====== ENTRIES SUPPLIED ======
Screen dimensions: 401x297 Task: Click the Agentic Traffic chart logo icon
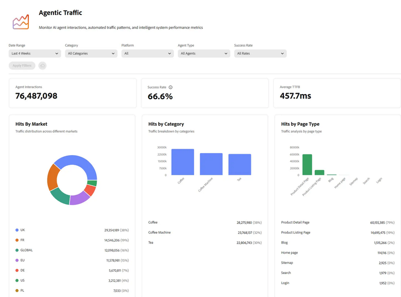[x=21, y=22]
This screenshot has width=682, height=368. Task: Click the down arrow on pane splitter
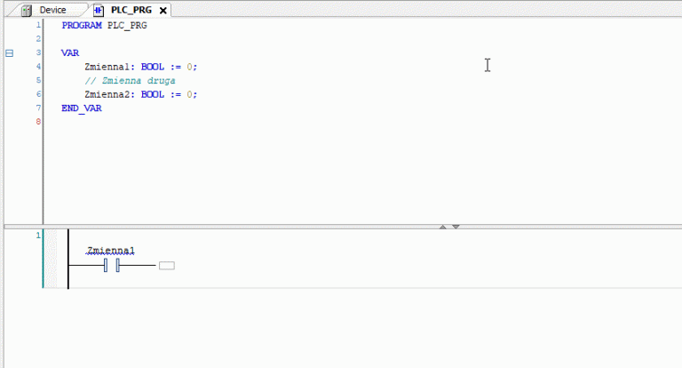click(x=456, y=228)
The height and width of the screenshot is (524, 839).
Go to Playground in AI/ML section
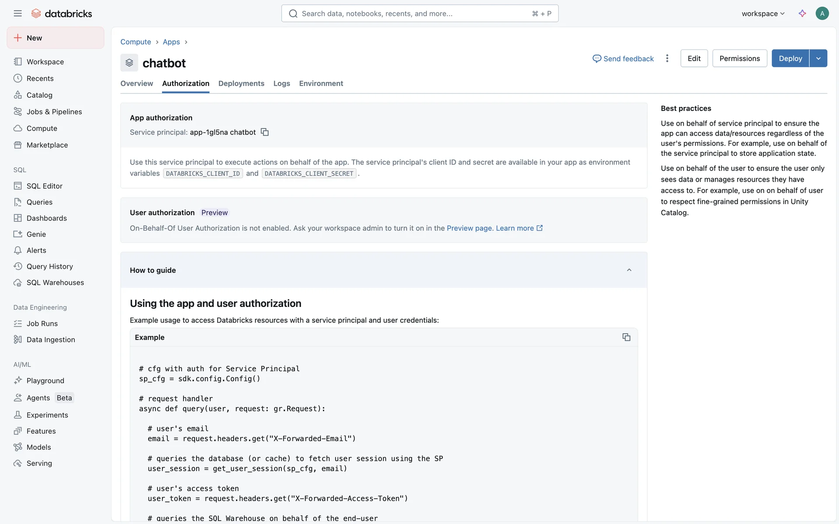click(x=45, y=380)
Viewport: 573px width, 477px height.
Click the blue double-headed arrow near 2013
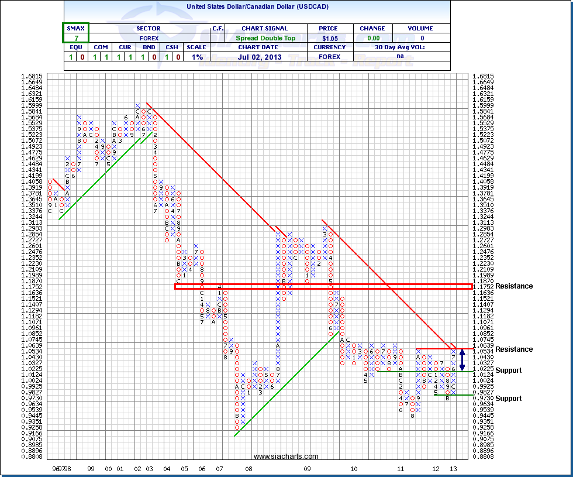pyautogui.click(x=462, y=359)
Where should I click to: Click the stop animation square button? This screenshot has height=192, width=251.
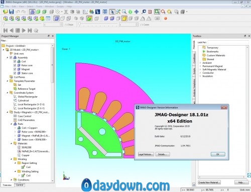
======
(GIVEN EXERCISE) Reproduce all of the data above, replacing "screenshot" with "screen capture" wherever it occurs and leaving everything else unchanged. Omit the pictures from your answer.

(TASK ANSWER)
Screen dimensions: 401x297 Task: Click the Agentic Traffic chart logo icon
[x=21, y=22]
This screen capture has width=682, height=368. Task: Click the down arrow on pane splitter
click(x=456, y=228)
The height and width of the screen capture is (524, 839).
Go to Playground in AI/ML section
click(x=45, y=380)
Viewport: 573px width, 477px height.
Click the blue double-headed arrow near 2013
pyautogui.click(x=462, y=359)
Where should I click to: Click the stop animation square button? This screen capture has height=192, width=251.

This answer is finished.